Apuesta alta en El Cairo
No debemos esperar soluciones mágicas. Los cristianos de aquellas tierras lo saben muy bien desde hace generaciones. Su testimonio, su "martirio" cotidiano (tenga la forma que tenga) es un tesoro precioso para la Iglesia universal.
por José Luis Restán
El Papa Francisco pasará tan sólo veintisiete horas en El Cairo pero está claro que esa escasa duración no es el mejor índice para medir la trascendencia de su visita a Egipto. El país del Nilo es clave para la estabilidad del Medio Oriente y en él radica la mezquita-universidad de Al Azhar, centro de referencia cultural y espiritual para todo el islam suní. Además en Egipto se encuentra la comunidad cristiana más numerosa y activa de toda la región, los coptos, con cuya cabeza, el papa Teodoro II, Roma ha abierto un diálogo prometedor. Y por último, el gobierno del general Al Sisi está comprometido en una profunda reforma de la educación islámica y pretende mejorar la situación civil de los cristianos.
Entre las 14h del viernes y las 17h del sábado próximos, se entrecruzarán en El Cairo muchos hilos fundamentales para este momento histórico. Junto a Francisco estará el Patriarca de Constantinopla, Bartolomé. De nuevo los sucesores de los apóstoles Pedro y Andrés aparecerán unidos, como ya sucedió en la oración ante el Santo Sepulcro y en la isla de Lesbos. Pero en esta ocasión, junto a ellos estará también Teodoro, cabeza de una iglesia que remonta sus orígenes al evangelista San Marcos. Alejandría, Constantinopla y Roma conforman un triángulo de oro que nos hace pensar en la primera edad del cristianismo, cuando la nueva fe del nazareno se extendía por la cuenca del Mediterráneo mediante el testimonio de los mártires y con la sabiduría de los grandes Padres. Hoy es nuevamente tiempo de mártires, como acaban de vivir los coptos el pasado domingo de Ramos; también es tiempo de un nuevo diálogo dramático, en este caso con un islam dividido y en proceso de renovación.
El diálogo entre la Santa sede y Al Azhar es una pieza delicada y esencial en un diálogo largo y lleno de meandros que no puede separarse de las vicisitudes concretas de las comunidades cristianas en Siria, Iraq, Líbano y Tierra Santa, como no puede desligarse de la horrenda explosión del yihadismo en el mundo globalizado.
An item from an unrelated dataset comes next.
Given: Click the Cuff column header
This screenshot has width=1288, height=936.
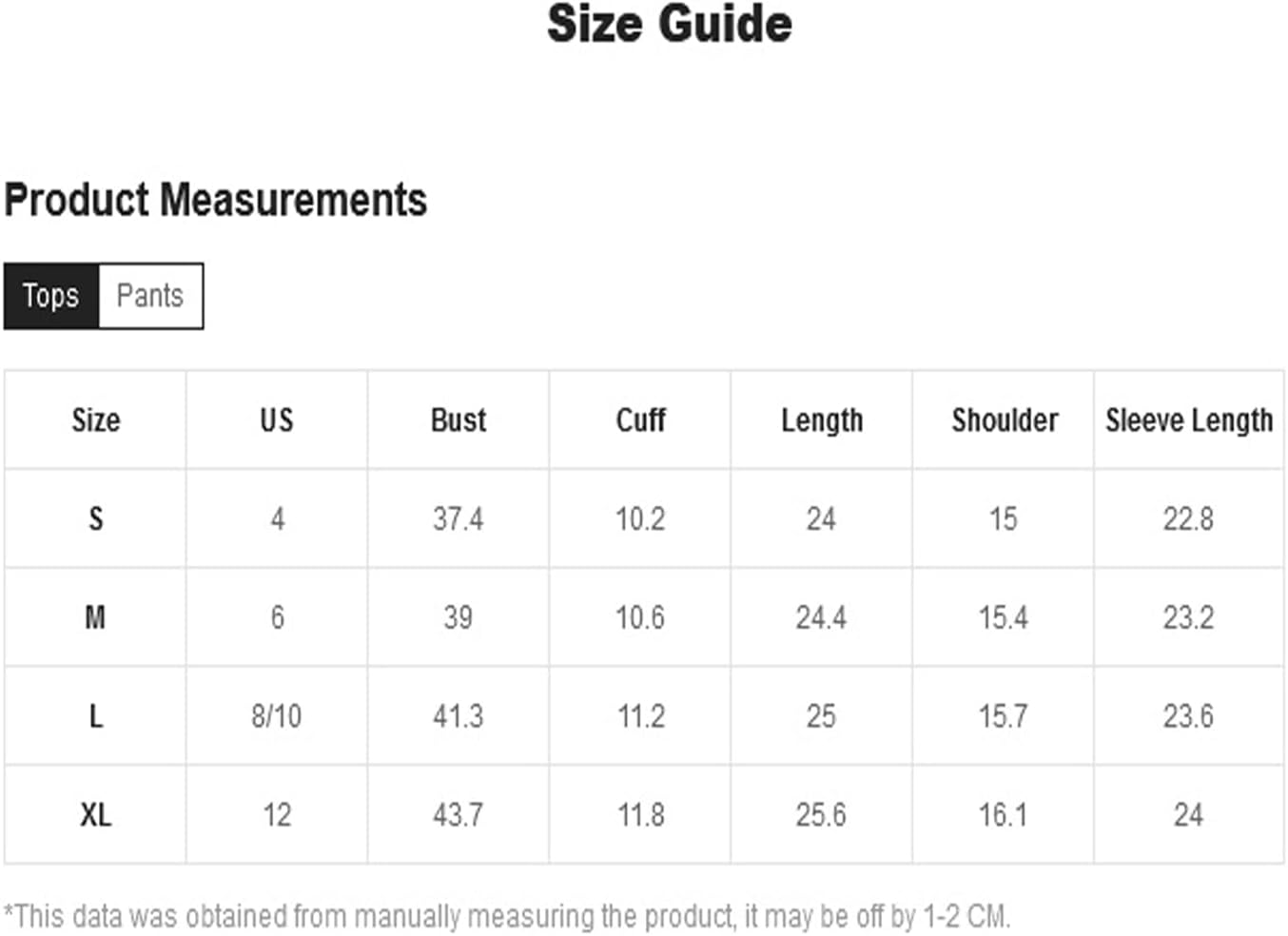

Recientemente estuvo en la gran mezquita-universidad el cardenal Jean Louis Tauran, hombre de extrema confianza de los tres últimos papas, que reúne la autenticidad de la fe, la inteligencia histórica y la sabiduría de la diplomacia, en un cuerpo maltratado por la enfermedad desde hace años. En esta ocasión encabezaba una delegación vaticana que participó en un seminario sobre Religiones y violencia con esperanzadoras conclusiones. Al Azhar ha sentenciado ya con toda claridad que no puede existir cobertura religiosa para el asesinato y ha condenado sin ambages la violencia del Daesh.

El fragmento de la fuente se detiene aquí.